If the tribunal finds an article is obscene, Tela will prosecute the publisher in the courts, where, if convicted, the penalty will be set by a magistrate. Although the maximum penalty for repeated publication of indecent material is an HK$800,000 fine and a one-year jail sentence, the highest fine that has been imposed to date is HK$50,000.

Calls for an overhaul of the system are now coming from both liberalisers and conservatives.

Yolanda Ng Yuen-ting, spokeswoman for the Women's Rights Association, said: "Of course, the highest penalty is high enough. But every time when the case is put to the courts, the penalty is based on the previous case. The law on obscenity is more than 20 years old and it is time to review it and see if it really reflects the needs and values of society today.  "The media are pushing Hong Kong society in the wrong direction to have a more casual attitude to sex. So young people will think easy sexual relationships are part of normal life and that is what I am worried about."

Legislator Albert Cheng King-hon, chairman of Legco's panel on information technology and broadcasting, said the government needed to think carefully before applying for reviews of tribunal decisions.  "Of course, the government has the right to appeal," he said. "But by appealing against their decisions, you are casting a no-confidence vote on the tribunal system. I think the appeals system should safeguard the defendant rather than the government."

Media ethics expert Professor Kenneth Leung Wai-yin, of Chinese University's journalism department, said there had been concerns following last year's Gillian Chung hearings that the tribunal was not independent enough and might be responding to public pressure.  "Miss Chung came out to complain, crying and so forth, then even the chief executive came out and said something and then the groups came in, the women's groups and the religious groups," he said. "It seemed to be that everyone was having some kind of public hearing on this particular magazine.  Whether or not the tribunal could rule independently under those circumstances becomes a question. It seems that the subject material may not be at the level of indecency if you look at the pictures in question and compare them with those in previous hearings."

Meanwhile, the student editors are comparing their own case to some of the more bizarre judgments that litter the tribunal's history, such as the decisions in 1995 to ban an advert depicting Michelangelo's David because of nudity concerns and to require New Man, a statue by world-renowned sculptor Elizabeth Frink, to wear a cardboard fig-leaf.

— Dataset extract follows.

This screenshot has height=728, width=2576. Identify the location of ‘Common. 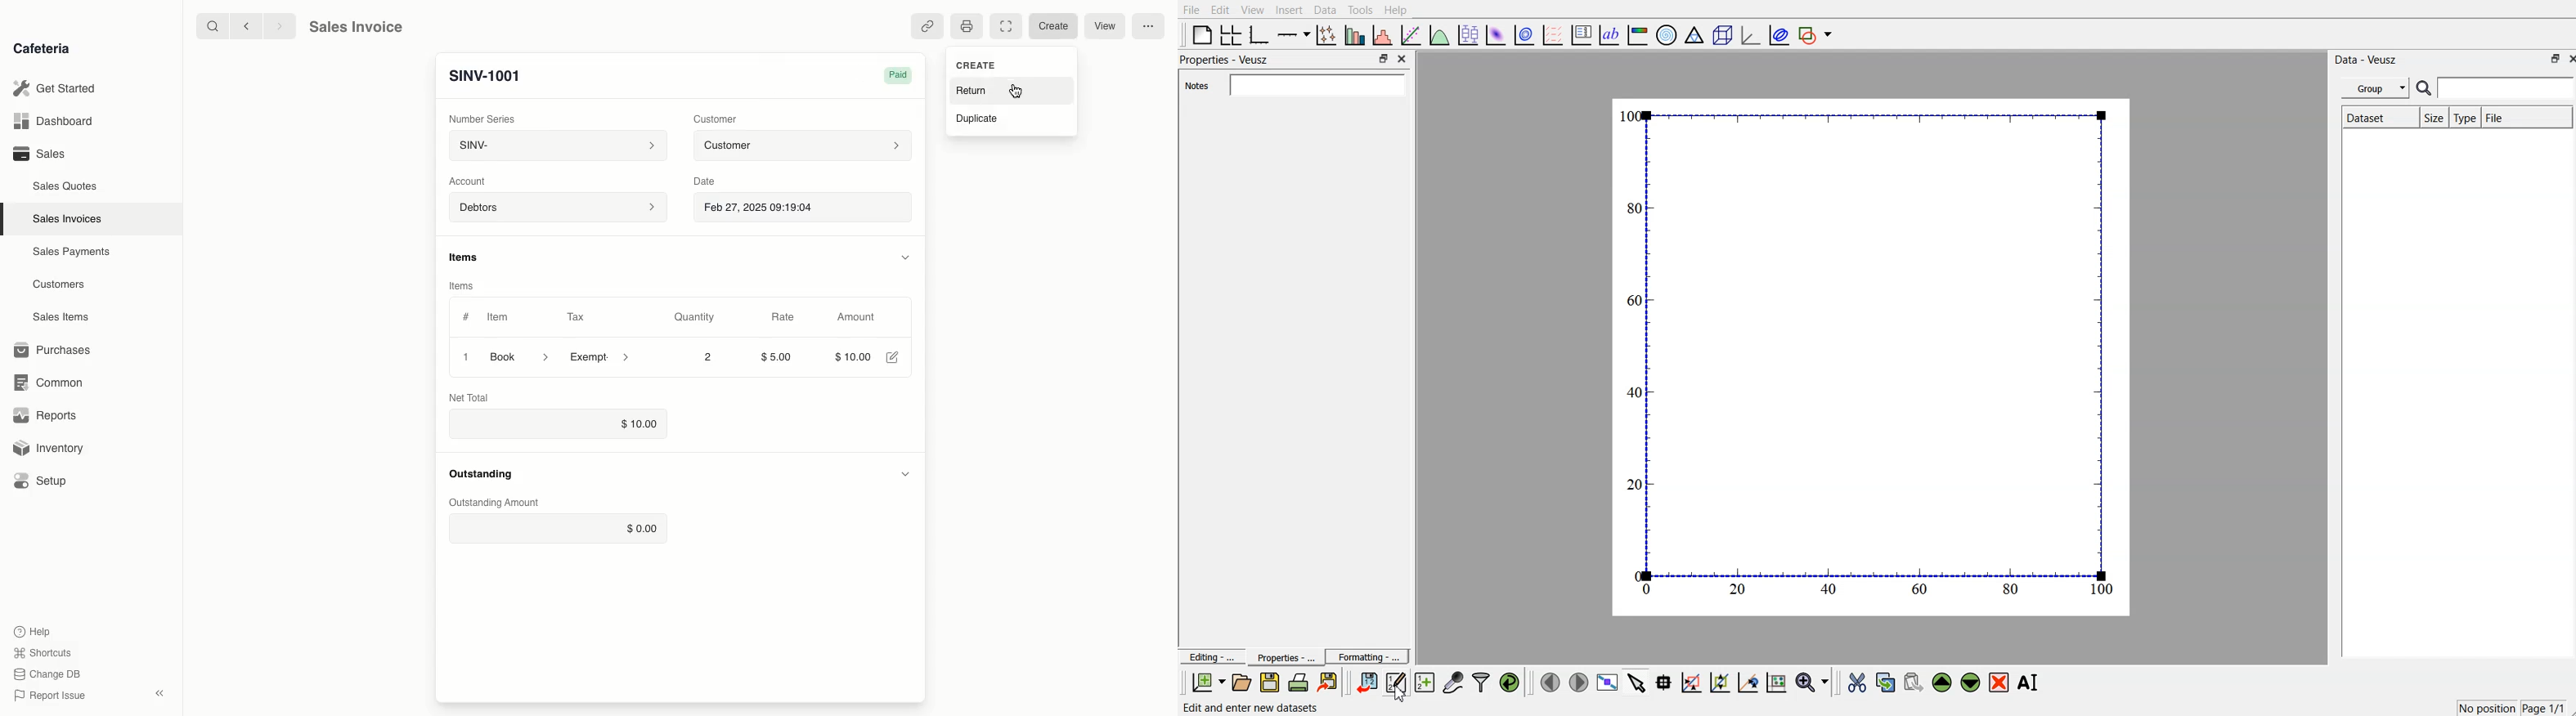
(49, 382).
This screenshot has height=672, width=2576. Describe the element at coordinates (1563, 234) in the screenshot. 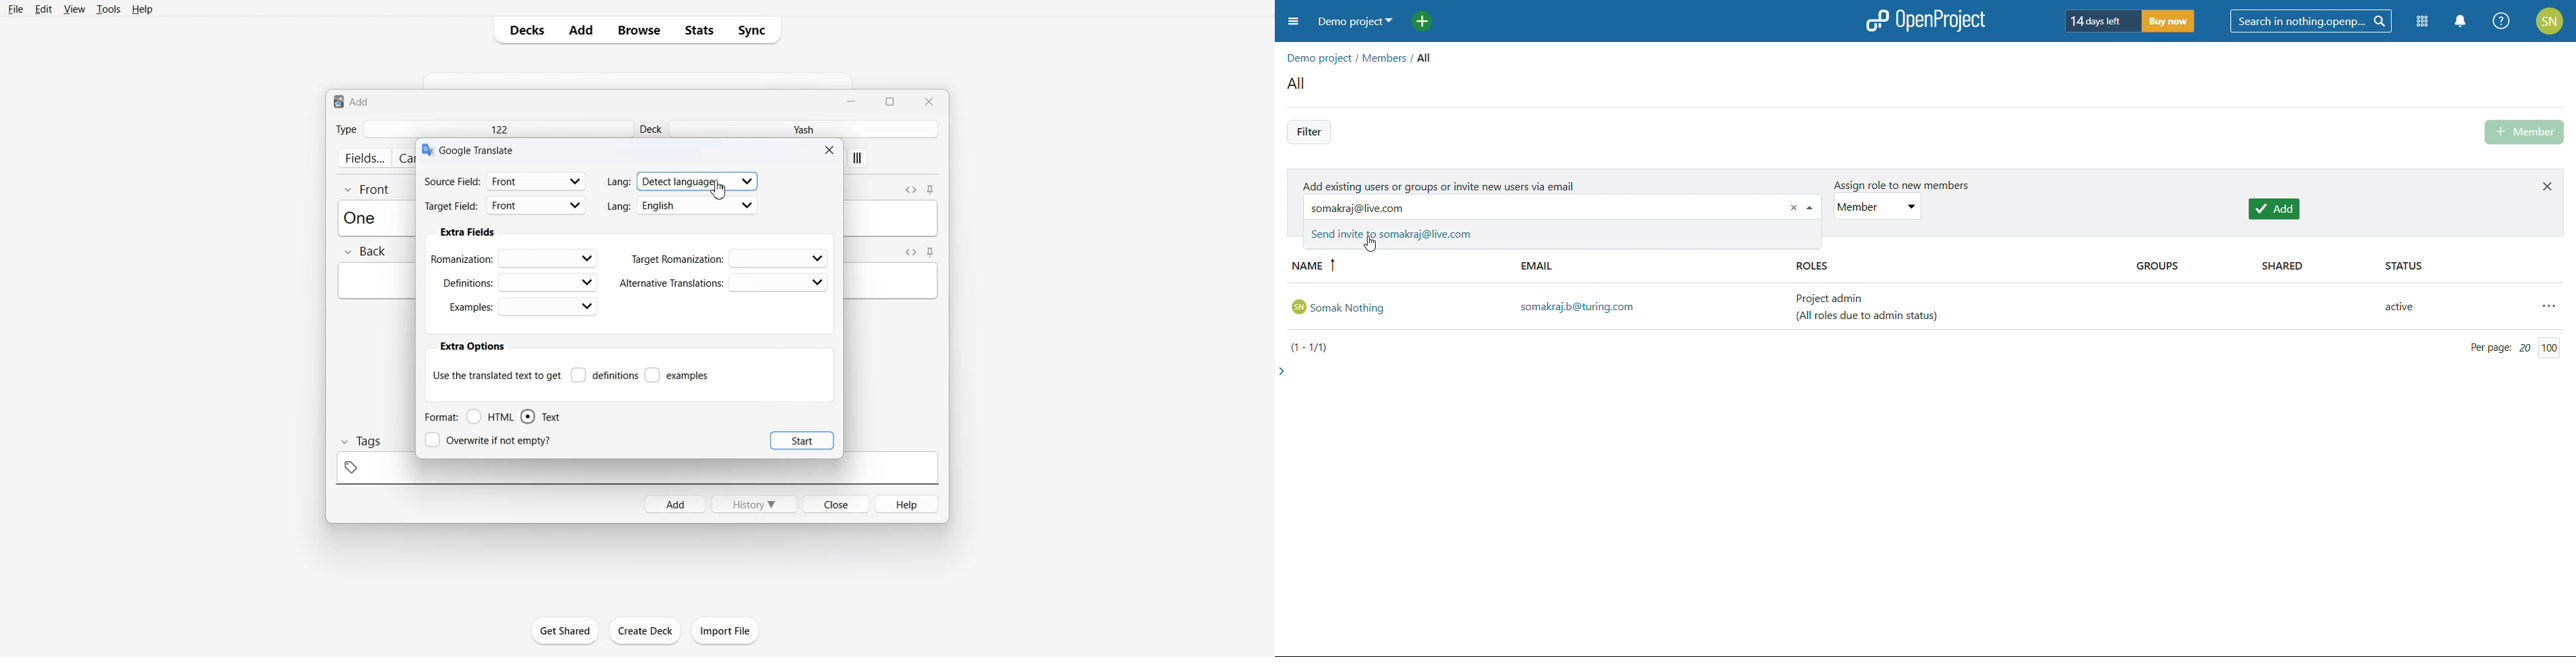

Both the notorious David ruling - ridiculed by a judge as making Hong Kong "the laughing stock of the world" - and the order imposing a modesty cover on the statue, were subsequently overturned on appeal. A further eccentric decision came in the wake of the two reversals the following year.  A slide in a talk at the Museum of Art showing Edouard Manet's Le Djeuner sur l'herbe, a landmark work of the Impressionist movement which today epitomises the acceptable mainstream of visual art, was referred to the tribunal and branded "unsuitable for children".

First-year law student Melody Chan, one of the 11 Student Press editors, said: "I have to say that such rulings are really silly - and I am also referring to our own ruling. They didn't give any details about what was wrong with the two pages. I think they should make the rulings on the magazine more specific so that we know what is wrong. And they didn't really look at the whole publication. We do not agree that this is a proper way to classify a publication."

Miss Chan added that the fact that some members of the tribunal had spoken to the media before the interim finding was formally announced had cast doubt on the independence of the ruling.

Tela's answer is simple - it is already conducting a review of the ordinance. "We began the review a few months ago," said Ms Luk. "People have been asking for higher penalties so that is an area that we are looking into. We will be conducting a consultation exercise and we hope to release it very soon."

With the Easy Finder case due to come back to court next month and the students seeking a review of their case, they will certainly have plenty to talk about.